Items listed in a dataset

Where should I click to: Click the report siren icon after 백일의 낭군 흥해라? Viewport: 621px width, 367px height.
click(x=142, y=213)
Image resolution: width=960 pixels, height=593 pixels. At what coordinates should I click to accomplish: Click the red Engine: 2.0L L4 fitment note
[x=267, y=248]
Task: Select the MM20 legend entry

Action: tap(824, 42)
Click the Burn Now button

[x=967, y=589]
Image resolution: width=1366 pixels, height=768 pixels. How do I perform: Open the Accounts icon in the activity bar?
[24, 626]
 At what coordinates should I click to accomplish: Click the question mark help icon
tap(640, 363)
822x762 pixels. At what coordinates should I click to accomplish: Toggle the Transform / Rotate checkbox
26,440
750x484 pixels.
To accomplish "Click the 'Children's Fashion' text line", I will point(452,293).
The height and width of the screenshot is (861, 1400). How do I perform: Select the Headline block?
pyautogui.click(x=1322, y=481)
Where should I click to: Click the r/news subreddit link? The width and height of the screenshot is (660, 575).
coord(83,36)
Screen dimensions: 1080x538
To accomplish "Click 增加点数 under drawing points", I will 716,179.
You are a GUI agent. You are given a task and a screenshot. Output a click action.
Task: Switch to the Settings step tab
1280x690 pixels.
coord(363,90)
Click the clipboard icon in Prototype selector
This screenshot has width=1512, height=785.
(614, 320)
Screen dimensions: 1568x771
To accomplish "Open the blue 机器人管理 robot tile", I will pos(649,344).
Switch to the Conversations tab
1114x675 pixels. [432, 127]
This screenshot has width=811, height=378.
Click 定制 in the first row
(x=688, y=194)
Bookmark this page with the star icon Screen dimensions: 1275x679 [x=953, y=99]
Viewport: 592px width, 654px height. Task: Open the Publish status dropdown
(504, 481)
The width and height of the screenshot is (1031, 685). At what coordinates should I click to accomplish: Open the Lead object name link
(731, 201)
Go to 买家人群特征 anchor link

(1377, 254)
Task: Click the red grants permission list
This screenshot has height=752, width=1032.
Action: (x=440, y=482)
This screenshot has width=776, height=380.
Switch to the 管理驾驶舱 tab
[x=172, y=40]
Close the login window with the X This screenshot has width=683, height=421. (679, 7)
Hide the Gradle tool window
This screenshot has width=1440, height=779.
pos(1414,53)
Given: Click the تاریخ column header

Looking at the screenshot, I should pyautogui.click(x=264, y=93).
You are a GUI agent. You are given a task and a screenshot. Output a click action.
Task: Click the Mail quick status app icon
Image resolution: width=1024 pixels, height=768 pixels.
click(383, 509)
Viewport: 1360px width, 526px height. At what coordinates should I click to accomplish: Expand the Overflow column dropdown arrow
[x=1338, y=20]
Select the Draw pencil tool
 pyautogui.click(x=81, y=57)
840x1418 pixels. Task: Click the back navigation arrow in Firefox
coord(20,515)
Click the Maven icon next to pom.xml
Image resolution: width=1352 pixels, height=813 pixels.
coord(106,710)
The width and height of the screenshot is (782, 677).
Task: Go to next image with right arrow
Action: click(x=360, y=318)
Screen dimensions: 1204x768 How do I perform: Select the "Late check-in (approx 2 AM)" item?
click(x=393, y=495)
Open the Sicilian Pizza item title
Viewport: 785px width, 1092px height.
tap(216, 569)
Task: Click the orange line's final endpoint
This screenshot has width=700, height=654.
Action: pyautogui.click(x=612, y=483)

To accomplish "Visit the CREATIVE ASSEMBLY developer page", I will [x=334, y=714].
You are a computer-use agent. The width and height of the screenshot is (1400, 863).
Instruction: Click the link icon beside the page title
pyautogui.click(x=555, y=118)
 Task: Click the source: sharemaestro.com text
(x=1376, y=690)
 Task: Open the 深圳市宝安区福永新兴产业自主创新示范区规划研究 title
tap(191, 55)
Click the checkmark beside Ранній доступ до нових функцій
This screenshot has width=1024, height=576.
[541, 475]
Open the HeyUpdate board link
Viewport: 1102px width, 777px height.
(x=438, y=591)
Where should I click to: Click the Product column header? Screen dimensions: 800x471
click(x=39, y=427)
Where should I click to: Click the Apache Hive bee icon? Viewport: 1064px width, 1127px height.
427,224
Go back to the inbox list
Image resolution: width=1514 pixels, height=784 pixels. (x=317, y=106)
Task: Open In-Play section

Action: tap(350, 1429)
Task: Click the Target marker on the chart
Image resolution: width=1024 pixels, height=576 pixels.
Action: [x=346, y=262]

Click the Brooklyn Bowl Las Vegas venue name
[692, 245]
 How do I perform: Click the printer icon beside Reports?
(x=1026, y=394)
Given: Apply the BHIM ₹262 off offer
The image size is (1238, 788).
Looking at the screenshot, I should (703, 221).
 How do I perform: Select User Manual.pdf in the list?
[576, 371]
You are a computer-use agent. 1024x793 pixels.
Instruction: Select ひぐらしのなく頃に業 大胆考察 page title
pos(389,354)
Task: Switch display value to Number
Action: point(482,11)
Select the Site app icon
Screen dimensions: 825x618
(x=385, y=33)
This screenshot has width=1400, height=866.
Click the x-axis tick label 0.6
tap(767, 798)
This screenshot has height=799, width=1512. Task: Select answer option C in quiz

▶ _Exercise directions_: Rewrite the entire listing above, substituting "Which point should I click to accomplish" for each occurrence of "At what coordinates should I click to accomplish" and leaving everything else unchanged.

▶ _Solution_:
Where should I click to: Click the report siren icon after 백일의 낭군 흥해라? Viewport: 621px width, 367px height.
click(x=142, y=213)
Image resolution: width=960 pixels, height=593 pixels. Which point should I click to accomplish: Click the red Engine: 2.0L L4 fitment note
[x=267, y=248]
Task: Select the MM20 legend entry

Action: tap(824, 42)
Click the Burn Now button

[x=967, y=589]
Image resolution: width=1366 pixels, height=768 pixels. How do I perform: Open the Accounts icon in the activity bar?
[24, 626]
 Which point should I click to accomplish: Click the question mark help icon
tap(640, 363)
822x762 pixels. Which point should I click to accomplish: Toggle the Transform / Rotate checkbox
26,440
750x484 pixels.
To accomplish "Click the 'Children's Fashion' text line", I will point(452,293).
The height and width of the screenshot is (861, 1400). How do I perform: Select the Headline block?
pyautogui.click(x=1322, y=481)
Where should I click to: Click the r/news subreddit link? The width and height of the screenshot is (660, 575).
coord(83,36)
Screen dimensions: 1080x538
To accomplish "Click 增加点数 under drawing points", I will 716,179.
You are a GUI agent. You are given a task and a screenshot. Output a click action.
Task: Switch to the Settings step tab
1280x690 pixels.
coord(363,90)
Click the clipboard icon in Prototype selector
This screenshot has width=1512, height=785.
(614, 320)
Screen dimensions: 1568x771
To accomplish "Open the blue 机器人管理 robot tile", I will pos(649,344).
Switch to the Conversations tab
1114x675 pixels. [432, 127]
This screenshot has width=811, height=378.
Click 定制 in the first row
(x=688, y=194)
Bookmark this page with the star icon Screen dimensions: 1275x679 [x=953, y=99]
Viewport: 592px width, 654px height. Task: Open the Publish status dropdown
(504, 481)
The width and height of the screenshot is (1031, 685). Which point should I click to accomplish: Open the Lead object name link
(731, 201)
Go to 买家人群特征 anchor link

(1377, 254)
Task: Click the red grants permission list
This screenshot has height=752, width=1032.
Action: (x=440, y=482)
This screenshot has width=776, height=380.
Switch to the 管理驾驶舱 tab
[x=172, y=40]
Close the login window with the X This screenshot has width=683, height=421. (679, 7)
Hide the Gradle tool window
This screenshot has width=1440, height=779.
pos(1414,53)
Given: Click the تاریخ column header

Looking at the screenshot, I should pyautogui.click(x=264, y=93).
You are a GUI agent. You are given a task and a screenshot. Output a click action.
Task: Click the Mail quick status app icon
Image resolution: width=1024 pixels, height=768 pixels.
click(383, 509)
Viewport: 1360px width, 526px height. Which point should I click to accomplish: Expand the Overflow column dropdown arrow
[x=1338, y=20]
Select the Draw pencil tool
 pyautogui.click(x=81, y=57)
840x1418 pixels. Task: Click the back navigation arrow in Firefox
coord(20,515)
Click the Maven icon next to pom.xml
Image resolution: width=1352 pixels, height=813 pixels.
coord(106,710)
The width and height of the screenshot is (782, 677).
Task: Go to next image with right arrow
Action: click(x=360, y=318)
Screen dimensions: 1204x768 How do I perform: Select the "Late check-in (approx 2 AM)" item?
click(x=393, y=495)
Open the Sicilian Pizza item title
Viewport: 785px width, 1092px height.
tap(216, 569)
Task: Click the orange line's final endpoint
This screenshot has width=700, height=654.
Action: pyautogui.click(x=612, y=483)

To accomplish "Visit the CREATIVE ASSEMBLY developer page", I will [x=334, y=714].
You are a computer-use agent. The width and height of the screenshot is (1400, 863).
Instruction: Click the link icon beside the page title
pyautogui.click(x=555, y=118)
 Task: Click the source: sharemaestro.com text
(x=1376, y=690)
 Task: Open the 深圳市宝安区福永新兴产业自主创新示范区规划研究 title
tap(191, 55)
Click the checkmark beside Ранній доступ до нових функцій
This screenshot has width=1024, height=576.
[541, 475]
Open the HeyUpdate board link
Viewport: 1102px width, 777px height.
(x=438, y=591)
Where should I click to: Click the Product column header? Screen dimensions: 800x471
click(x=39, y=427)
Where should I click to: Click the Apache Hive bee icon? Viewport: 1064px width, 1127px height.
427,224
Go back to the inbox list
Image resolution: width=1514 pixels, height=784 pixels. (x=317, y=106)
Task: Open In-Play section

Action: tap(350, 1429)
Task: Click the Target marker on the chart
Image resolution: width=1024 pixels, height=576 pixels.
Action: [x=346, y=262]

Click the Brooklyn Bowl Las Vegas venue name
[692, 245]
 How do I perform: Click the printer icon beside Reports?
(x=1026, y=394)
Given: Apply the BHIM ₹262 off offer
The image size is (1238, 788).
Looking at the screenshot, I should (703, 221).
 How do I perform: Select User Manual.pdf in the list?
[576, 371]
You are a computer-use agent. 1024x793 pixels.
Instruction: Select ひぐらしのなく頃に業 大胆考察 page title
pos(389,354)
Task: Switch display value to Number
Action: point(482,11)
Select the Site app icon
Screen dimensions: 825x618
(x=385, y=33)
This screenshot has width=1400, height=866.
Click the x-axis tick label 0.6
tap(767, 798)
This screenshot has height=799, width=1512. Task: Select answer option C in quiz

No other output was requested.